# [Exercise description]
Take nothing but the lines from the one with "For every named" through the one with "Бауманский (60, 2064)" in the entries below, both ends kept, and return them exactly with pictures left out.

# [Data]
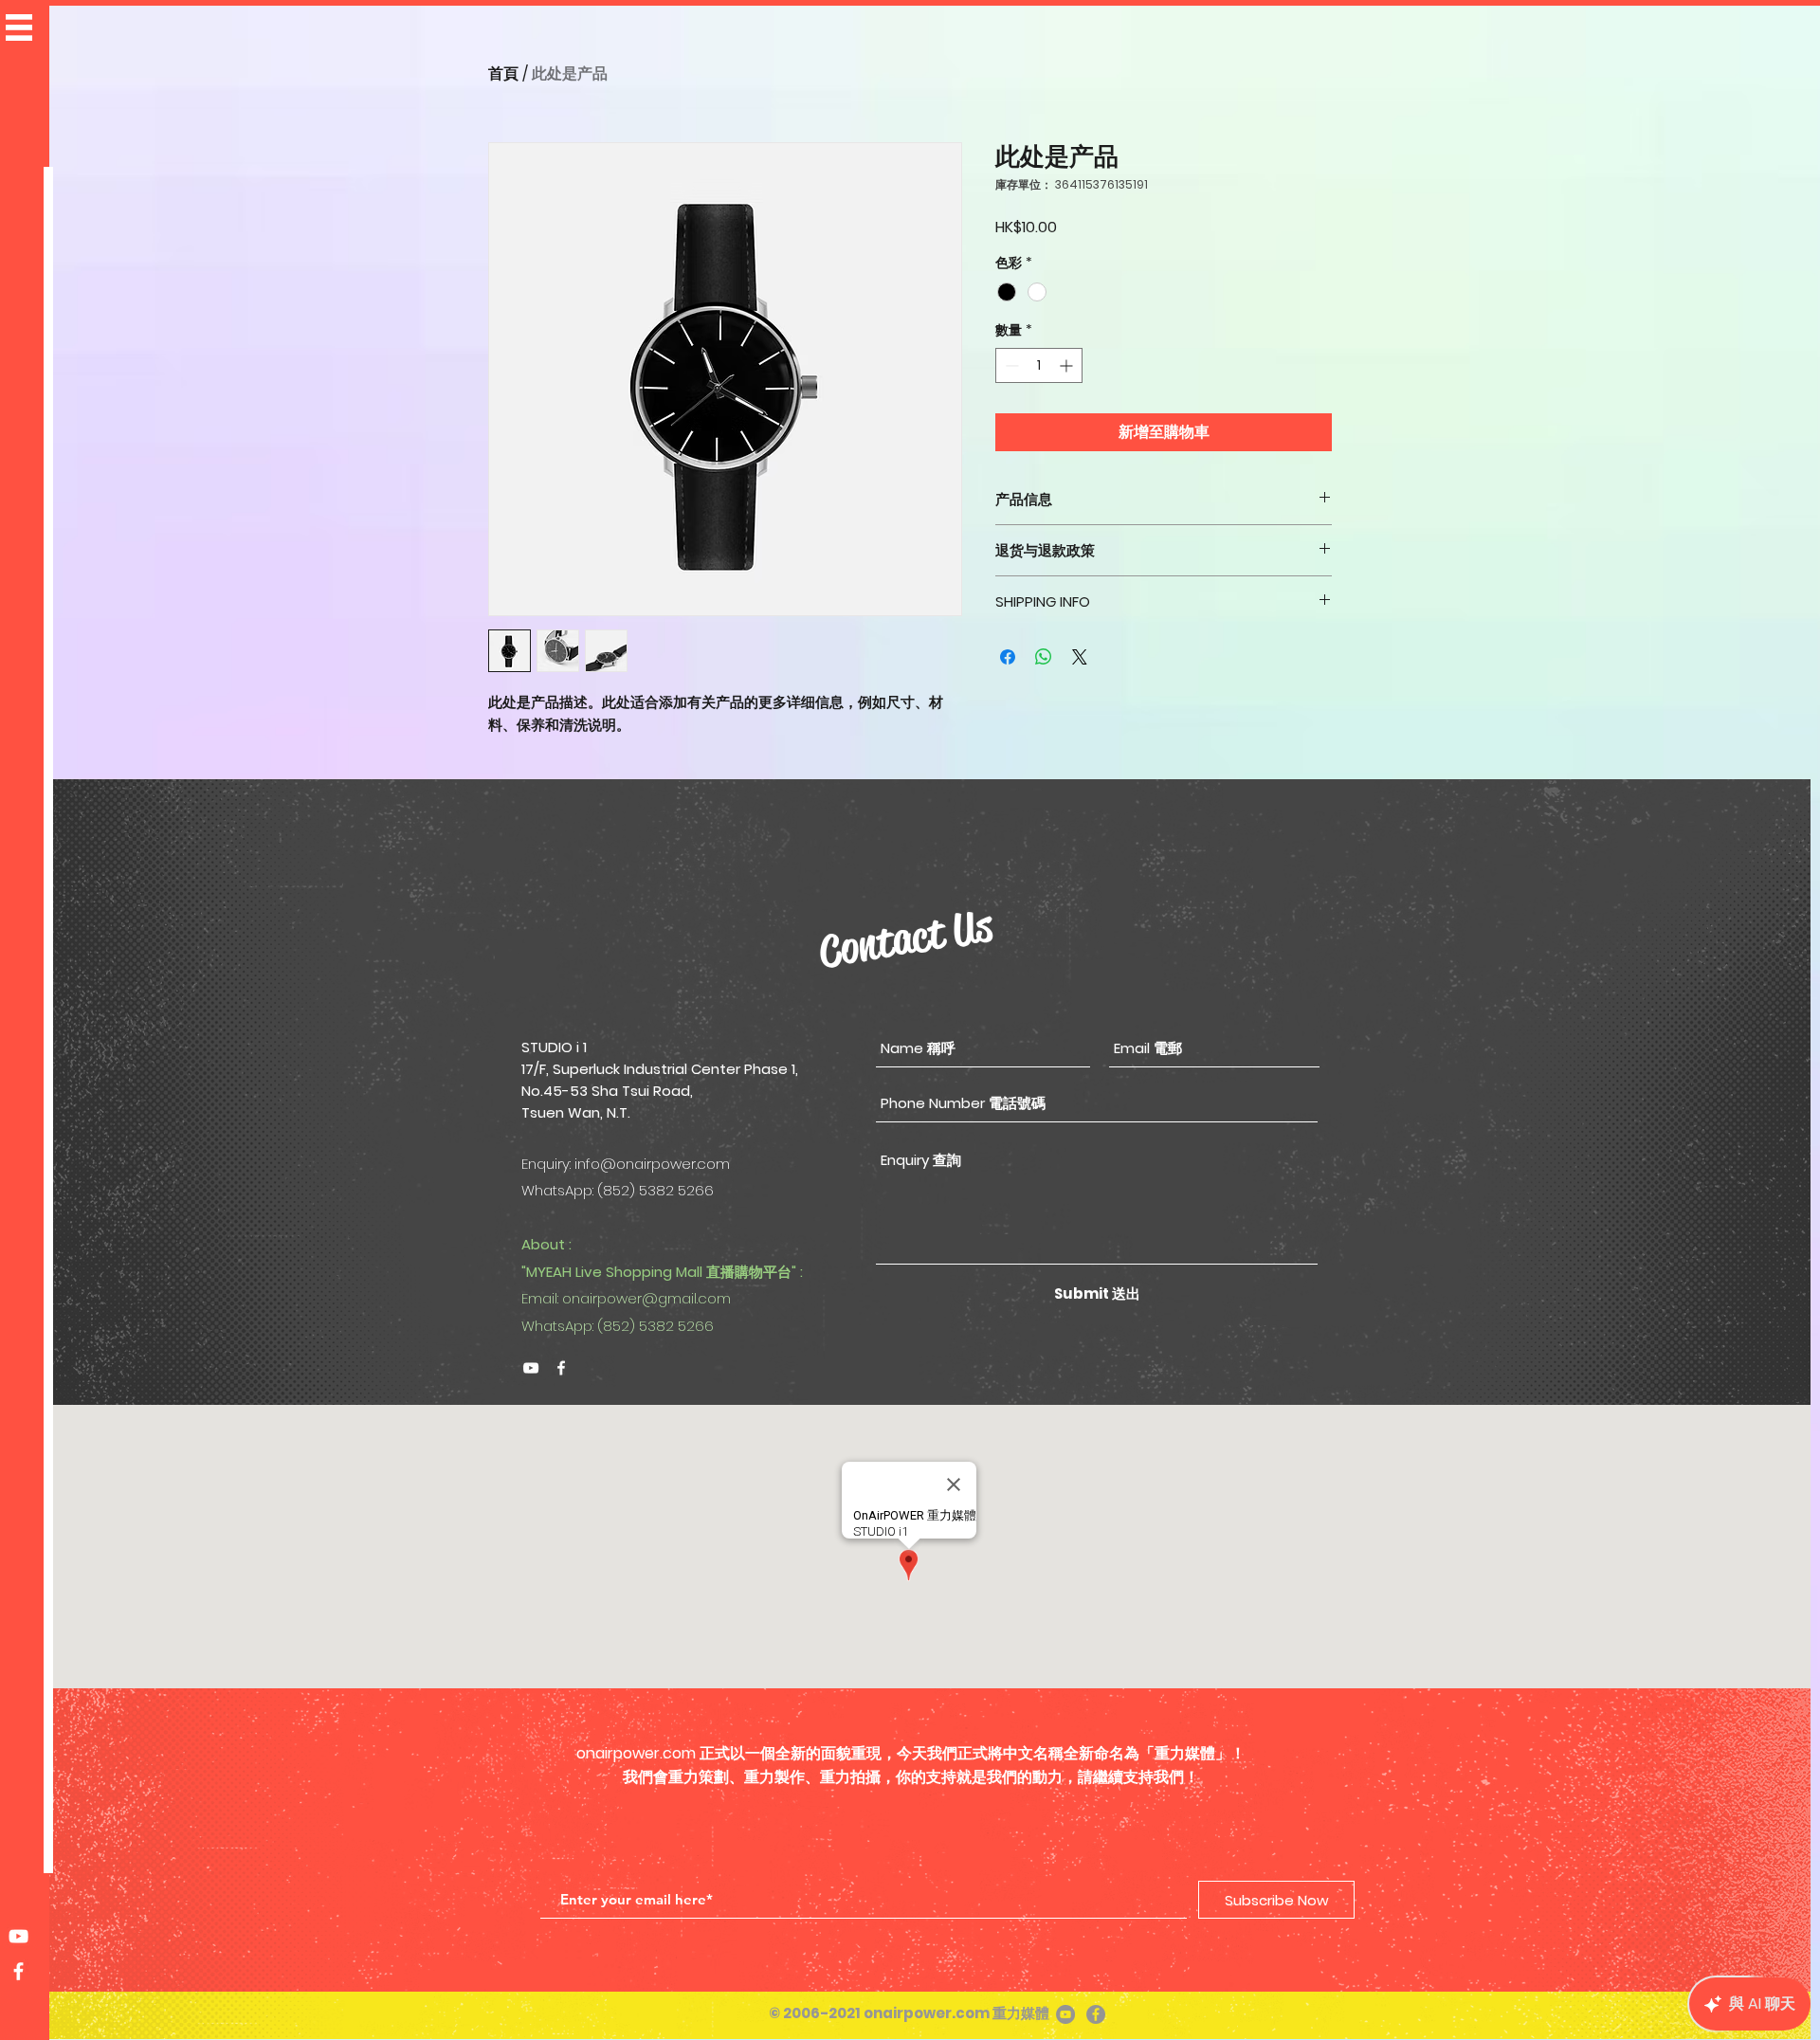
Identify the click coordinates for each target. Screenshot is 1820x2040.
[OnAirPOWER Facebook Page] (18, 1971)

...

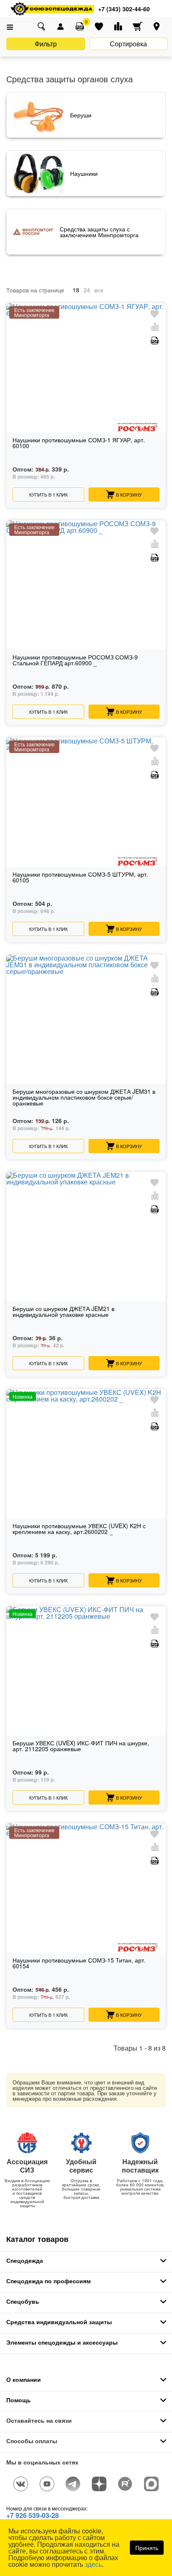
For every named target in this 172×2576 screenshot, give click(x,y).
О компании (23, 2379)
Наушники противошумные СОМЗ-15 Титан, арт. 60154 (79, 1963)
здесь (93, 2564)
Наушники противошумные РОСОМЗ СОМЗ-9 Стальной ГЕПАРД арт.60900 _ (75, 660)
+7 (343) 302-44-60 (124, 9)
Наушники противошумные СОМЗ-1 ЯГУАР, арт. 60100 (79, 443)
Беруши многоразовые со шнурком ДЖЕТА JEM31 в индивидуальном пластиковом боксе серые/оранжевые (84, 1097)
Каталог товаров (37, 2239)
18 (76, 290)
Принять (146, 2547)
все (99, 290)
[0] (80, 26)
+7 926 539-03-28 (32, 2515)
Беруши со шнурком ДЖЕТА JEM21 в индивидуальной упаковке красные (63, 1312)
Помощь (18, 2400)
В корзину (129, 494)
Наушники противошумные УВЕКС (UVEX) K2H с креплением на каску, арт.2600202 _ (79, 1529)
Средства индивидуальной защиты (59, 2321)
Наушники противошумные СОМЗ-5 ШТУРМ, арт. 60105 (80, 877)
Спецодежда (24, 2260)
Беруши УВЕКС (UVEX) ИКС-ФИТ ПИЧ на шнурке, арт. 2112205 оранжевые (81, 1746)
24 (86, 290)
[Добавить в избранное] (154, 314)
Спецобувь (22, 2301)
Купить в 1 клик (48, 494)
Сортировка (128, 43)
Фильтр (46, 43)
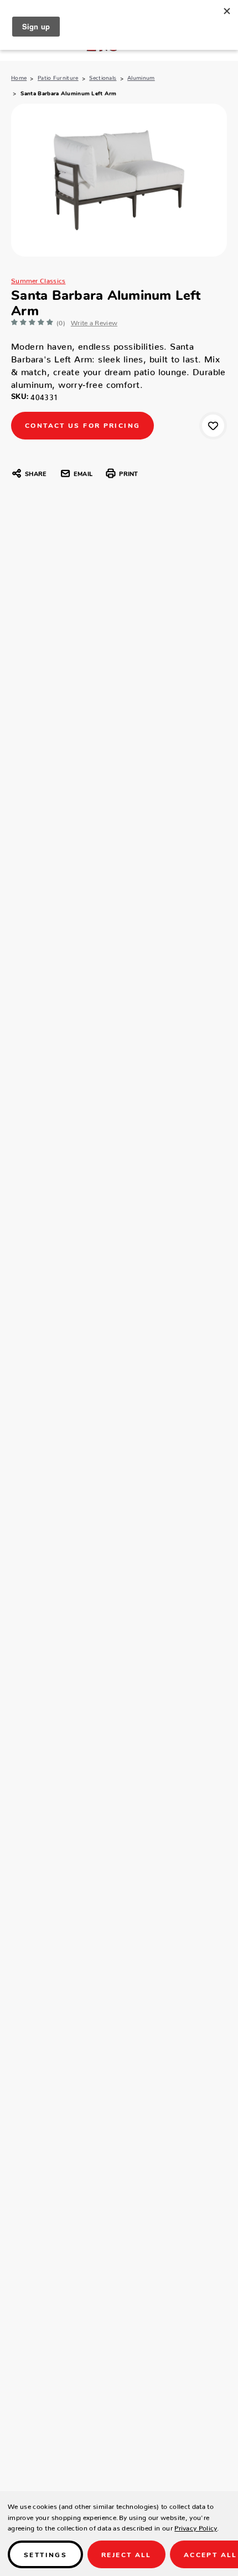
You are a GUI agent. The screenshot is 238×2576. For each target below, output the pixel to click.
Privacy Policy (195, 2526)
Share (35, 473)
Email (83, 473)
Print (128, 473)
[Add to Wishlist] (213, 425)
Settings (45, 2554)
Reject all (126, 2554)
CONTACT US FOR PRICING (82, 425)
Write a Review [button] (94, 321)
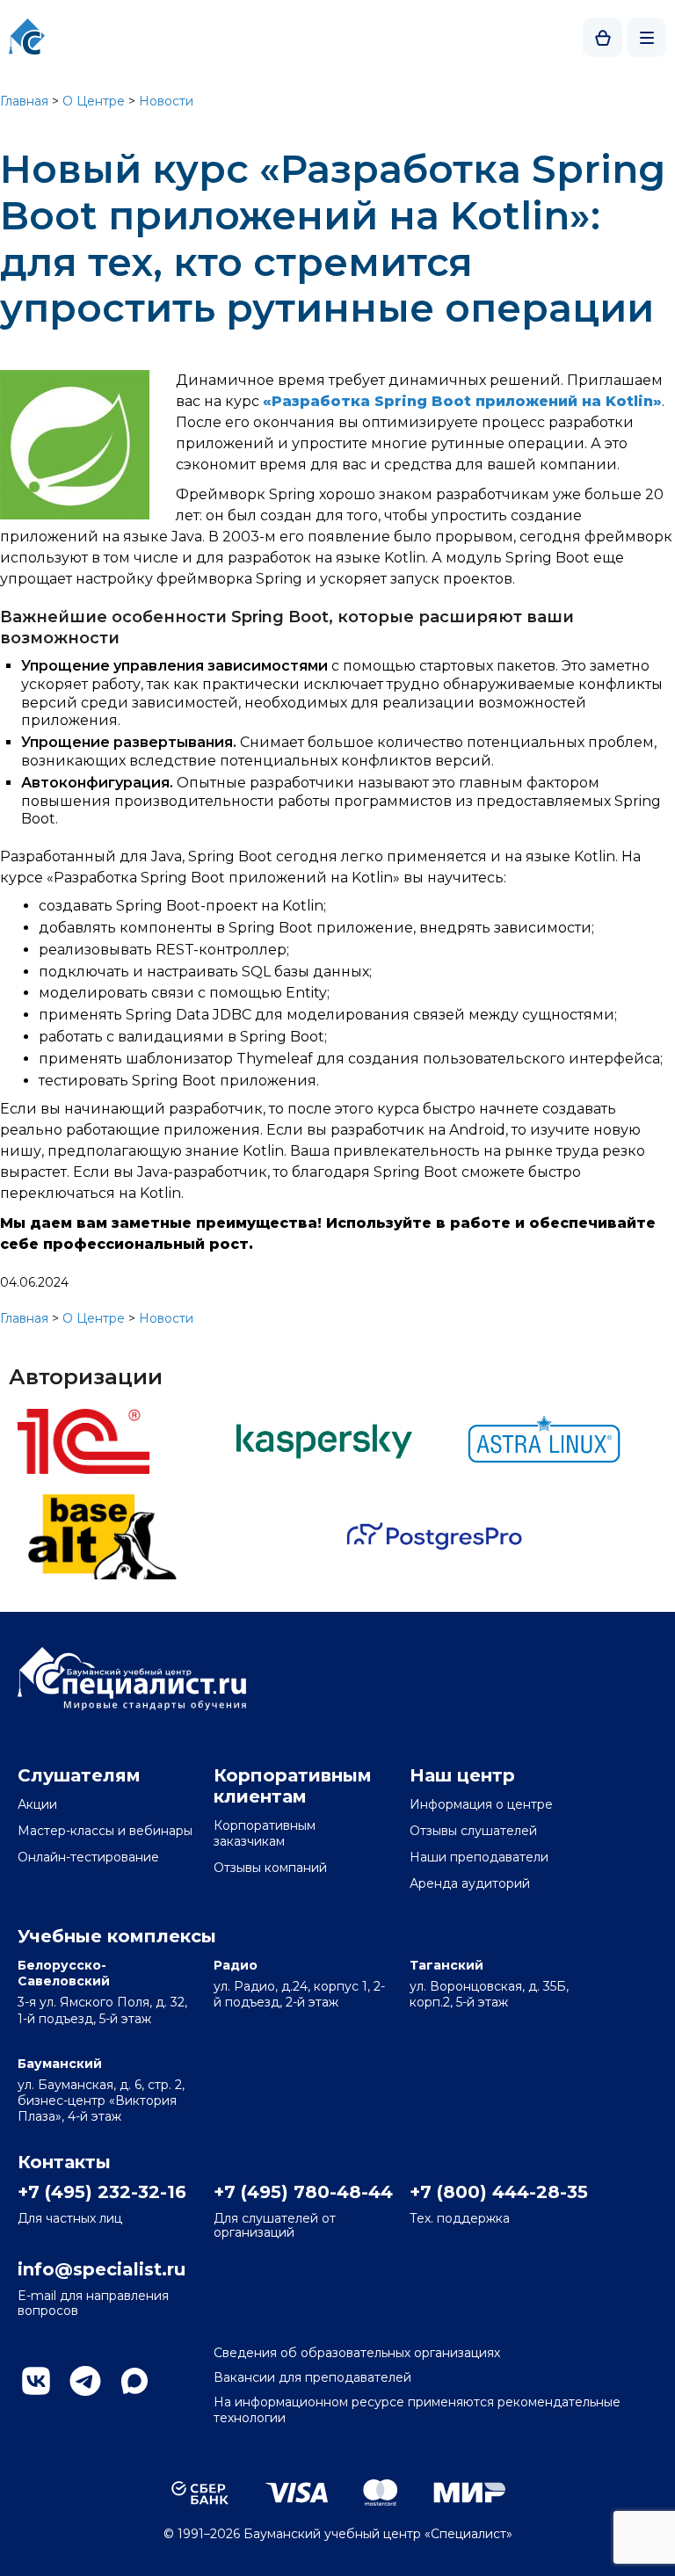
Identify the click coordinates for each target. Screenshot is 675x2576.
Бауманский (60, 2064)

# [Your solution]
For every named target in this 172×2576 screenshot, give click(x,y).
О компании (23, 2379)
Наушники противошумные СОМЗ-15 Титан, арт. 60154 (79, 1963)
здесь (93, 2564)
Наушники противошумные РОСОМЗ СОМЗ-9 Стальной ГЕПАРД арт.60900 _ (75, 660)
+7 (343) 302-44-60 (124, 9)
Наушники противошумные СОМЗ-1 ЯГУАР, арт. 60100 (79, 443)
Беруши многоразовые со шнурком ДЖЕТА JEM31 в индивидуальном пластиковом боксе серые/оранжевые (84, 1097)
Каталог товаров (37, 2239)
18 (76, 290)
Принять (146, 2547)
все (99, 290)
[0] (80, 26)
+7 926 539-03-28 (32, 2515)
Беруши со шнурком ДЖЕТА JEM21 в индивидуальной упаковке красные (63, 1312)
Помощь (18, 2400)
В корзину (129, 494)
Наушники противошумные УВЕКС (UVEX) K2H с креплением на каску, арт.2600202 _ (79, 1529)
Средства индивидуальной защиты (59, 2321)
Наушники противошумные СОМЗ-5 ШТУРМ, арт. 60105 (80, 877)
Спецодежда (24, 2260)
Беруши УВЕКС (UVEX) ИКС-ФИТ ПИЧ на шнурке, арт. 2112205 оранжевые (81, 1746)
24 (86, 290)
[Добавить в избранное] (154, 314)
Спецобувь (22, 2301)
Купить в 1 клик (48, 494)
Сортировка (128, 43)
Фильтр (46, 43)
You are a GUI agent. The screenshot is 238×2576. For each target below, output the pixel to click.
Privacy Policy (195, 2526)
Share (35, 473)
Email (83, 473)
Print (128, 473)
[Add to Wishlist] (213, 425)
Settings (45, 2554)
Reject all (126, 2554)
CONTACT US FOR PRICING (82, 425)
Write a Review [button] (94, 321)
Identify the click coordinates for each target. Screenshot is 675x2576.
Бауманский (60, 2064)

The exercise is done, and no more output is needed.